At some hospitals, officials have been able to use existing facilities. In Tyler, Texas, the UT Health North Campus medical center is an old tuberculosis hospital, with rooms that use negative air pressure to prevent viruses from spreading.
But in other locations, like Holy Cross Hospital in Fort Lauderdale, Florida, finding the right spot has been a struggle. Dr. Joshua Purow, who is overseeing the Eli Lilly outpatient trial at the hospital, rushed to get his site ready once he saw that infections were rising in the area.
But Holy Cross turned down his first choice, a corner of the emergency department, out of fears that the space would be needed for more severe COVID-19 patients.

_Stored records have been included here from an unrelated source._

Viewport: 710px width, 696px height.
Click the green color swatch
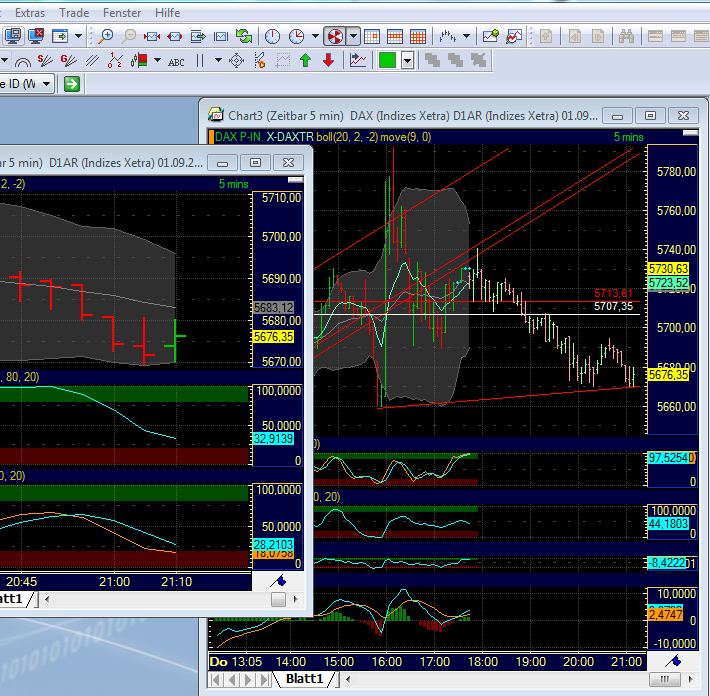click(387, 61)
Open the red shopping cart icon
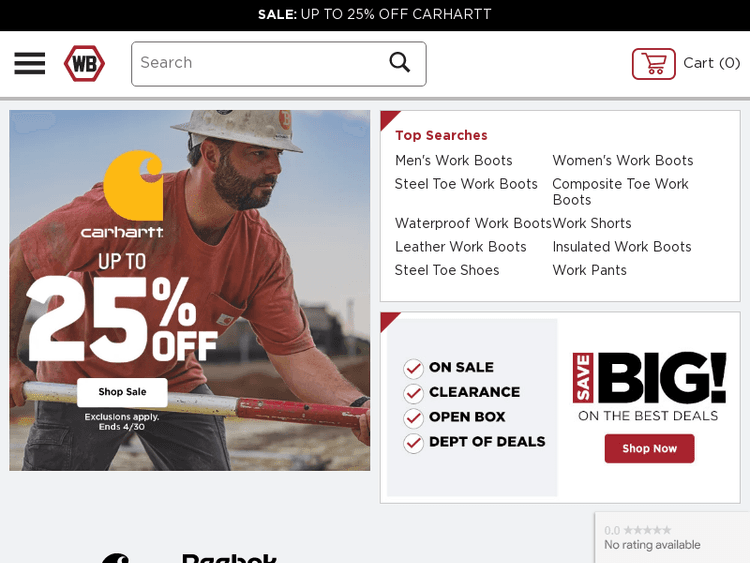 [653, 64]

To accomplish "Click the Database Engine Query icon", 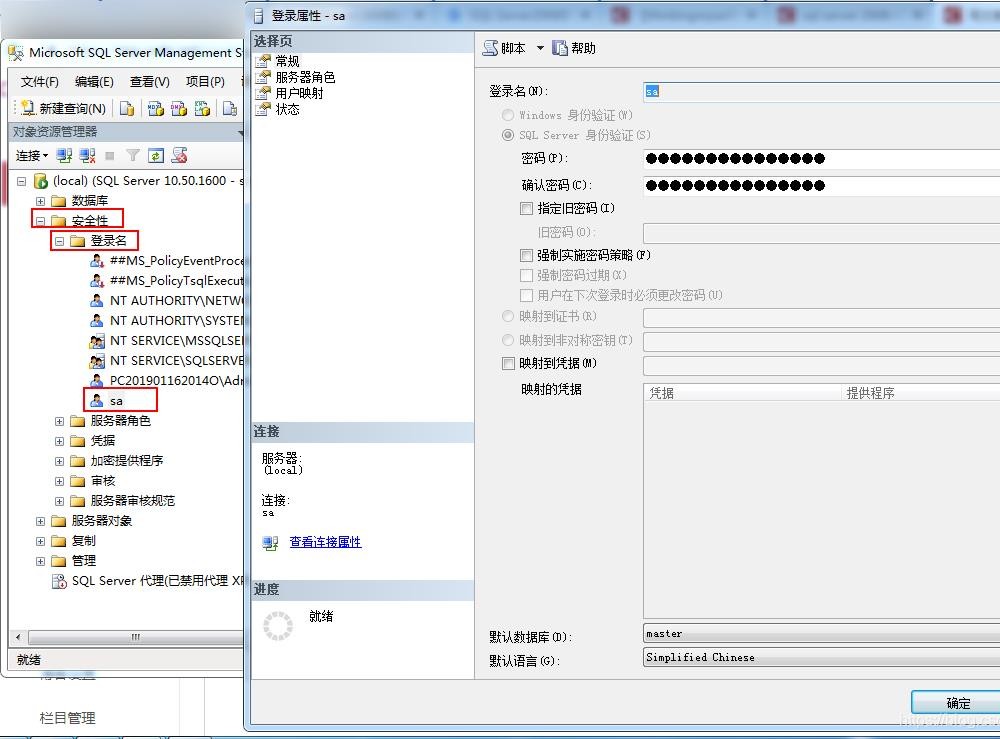I will 127,108.
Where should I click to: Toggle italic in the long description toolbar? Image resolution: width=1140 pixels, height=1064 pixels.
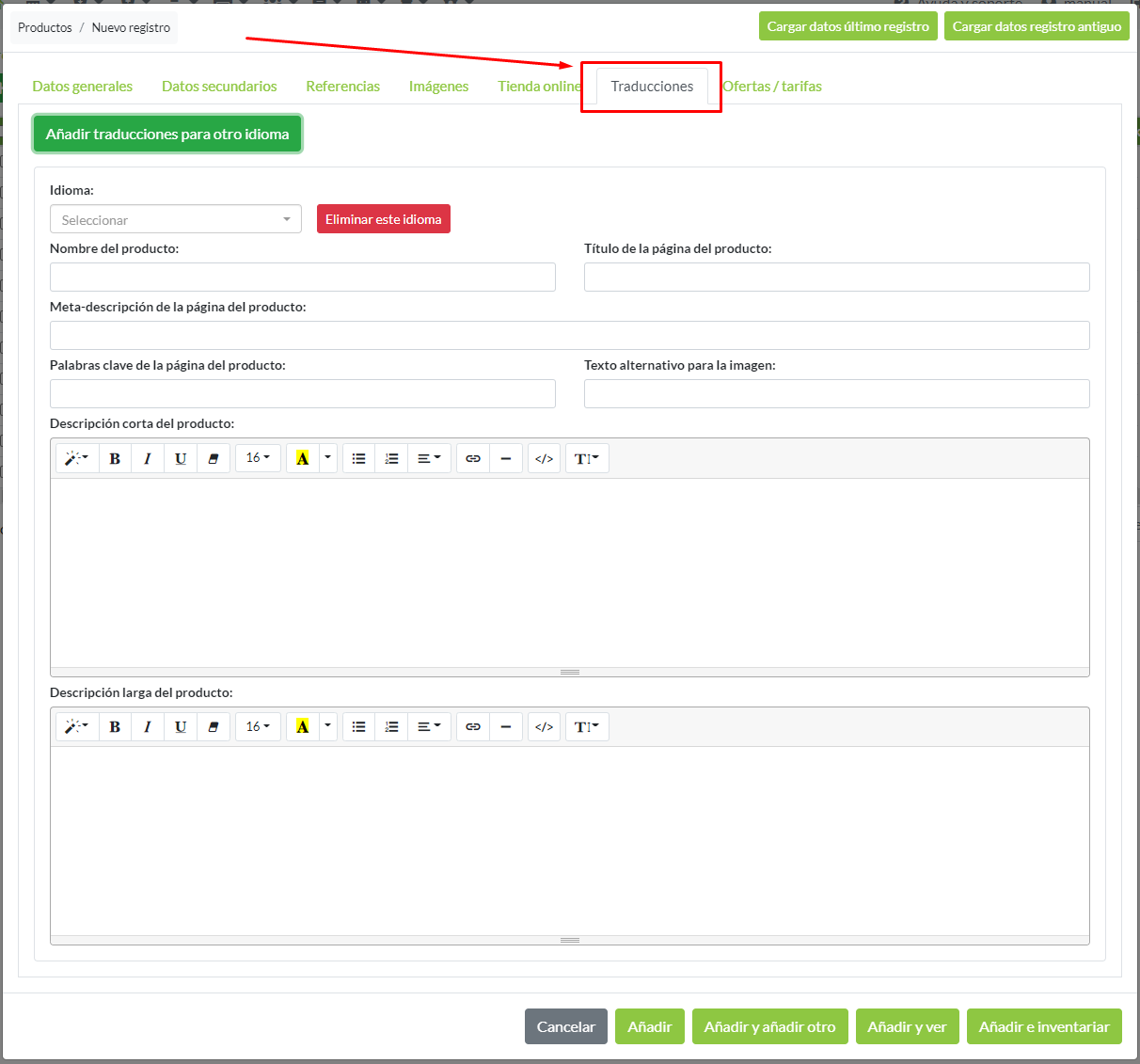(147, 726)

The idea of installing an outdoor tent was deemed too complicated, and refurbishing a room in a nearby office building would take precious weeks.

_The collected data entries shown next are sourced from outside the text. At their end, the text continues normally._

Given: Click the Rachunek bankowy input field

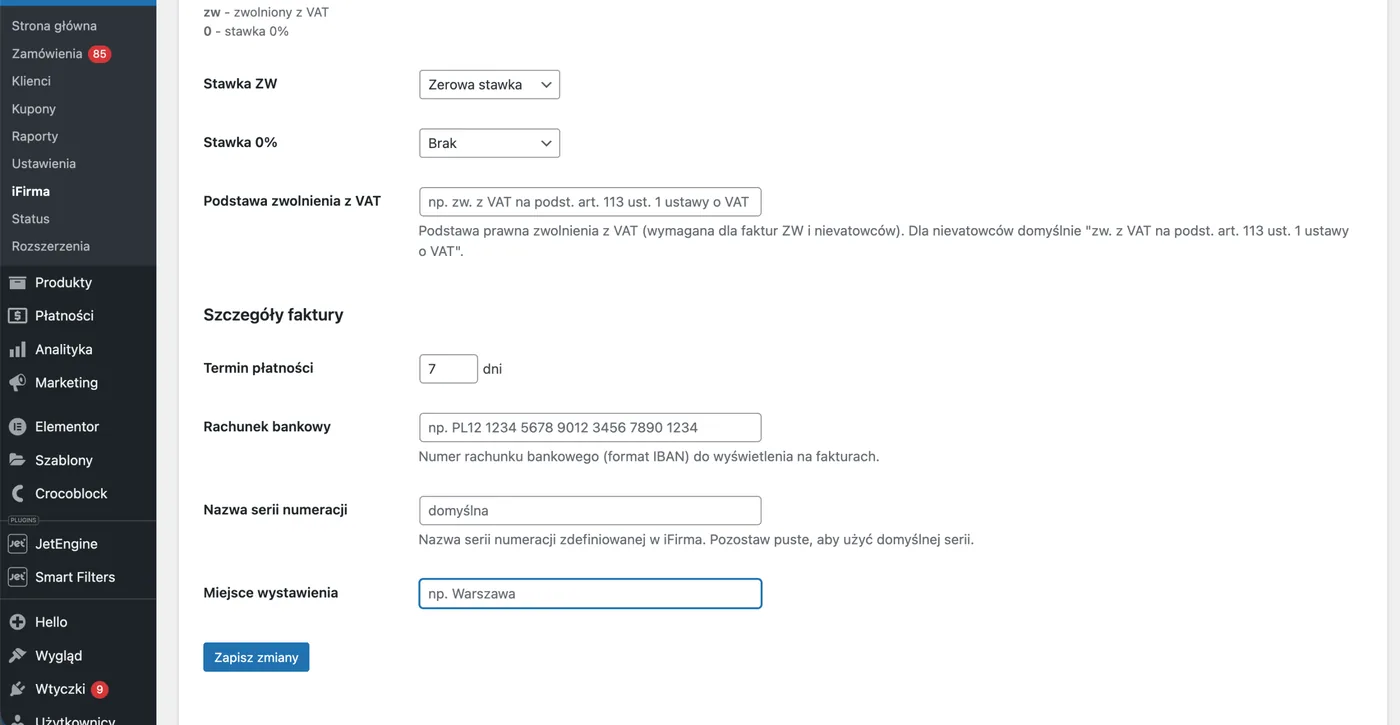Looking at the screenshot, I should point(590,427).
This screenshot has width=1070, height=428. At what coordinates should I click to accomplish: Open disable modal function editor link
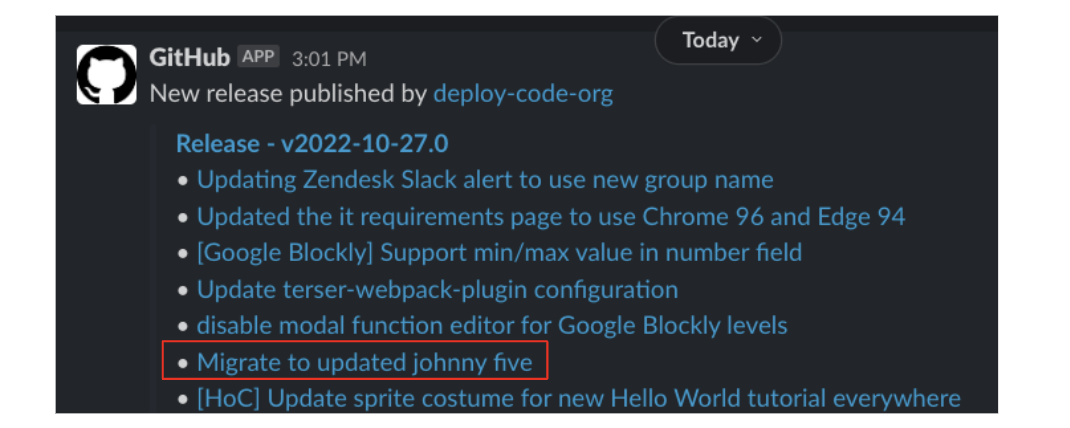coord(492,326)
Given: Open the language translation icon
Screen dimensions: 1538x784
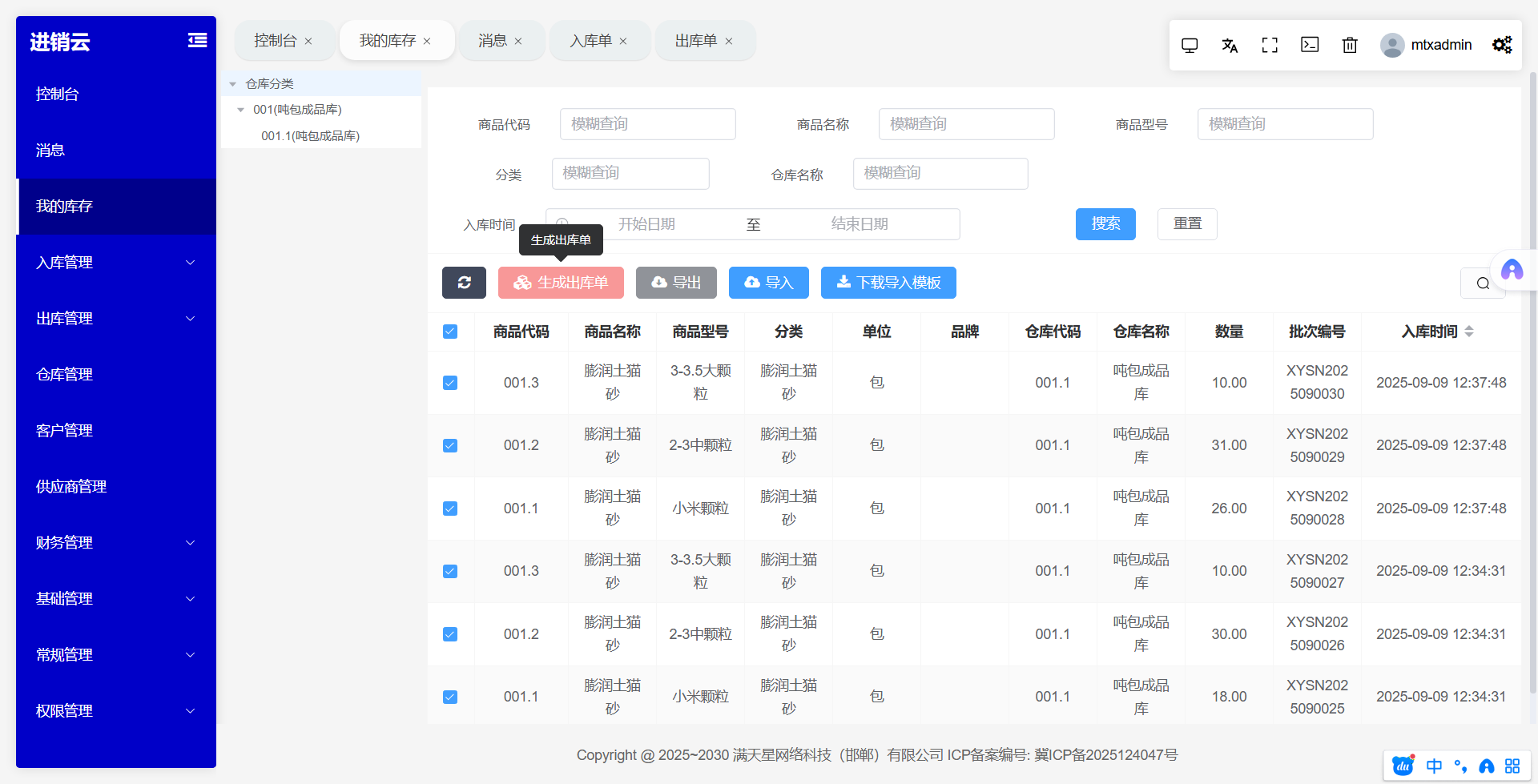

Weeks passed before Purow finally secured a place to run the trial. It was in the emergency department, the first place he had requested.
“We finally have it all set up to go,” Purow said. “But now our numbers are declining a little bit. We’re not seeing as much as we thought we would.”
So far, he said, he has enrolled just one participant out of a hoped-for 25. Overall, the Eli Lilly outpatient trial is aiming for including 400 patients. The similar Regeneron study has a goal of enrolling about 1,500 patients.
Not every trial site is seeing such hurdles. Dr. Jason Morris, who is overseeing the Eli Lilly study at his physician practice, Imperial Health, in Lake Charles, Louisiana, has already exceeded his goals and has enrolled about 45 patients. Morris said he or another doctor calls each person who tests positive for the virus at the group’s urgent care clinic and tells them about the study.
He said he explains that the study is examining whether Eli Lilly’s antibody can stop the virus from invading cells and replicating.
“When I break it down pretty simply like that, people are like, ‘Oh, let’s do that,’” he said.
But some patients are reluctant to participate. Many people associate clinical trials with treatments that are given in life-or-death situations and don’t want to risk taking an experimental drug for an illness they may overcome on their own. Others have the opposite rationale: They don’t want to go through the hassle of a trial only to receive a placebo.
Dr. Imad Shawa, who is leading the Eli Lilly trial at Franciscan Health Indianapolis, said people must decide whether to enroll in the trial before they get very sick.
When test results come back, “the majority of the time, patients are even slightly feeling better, or they’re not getting any sicker,” he said. “So the perception is that all this is another mild thing that they can deal with.”
Doctors who are running studies are prohibited from making a hard sell; patients must be informed of the risks and benefits of participating, and the very nature of a clinical trial means that no one knows if the treatment will work.
“We can’t sort of paint it as a positive or a negative,” said Dr. G. Marshall Lyon, who is leading the Regeneron clinical trials at Emory University in Atlanta. “We don’t know if it’s going to be directly beneficial to you; we don’t know if it’s going to be harmful to you.”
Lyon, who said enrollment in the trial was going more slowly than he expected, said most people ended up “taking a wait-and-see attitude.”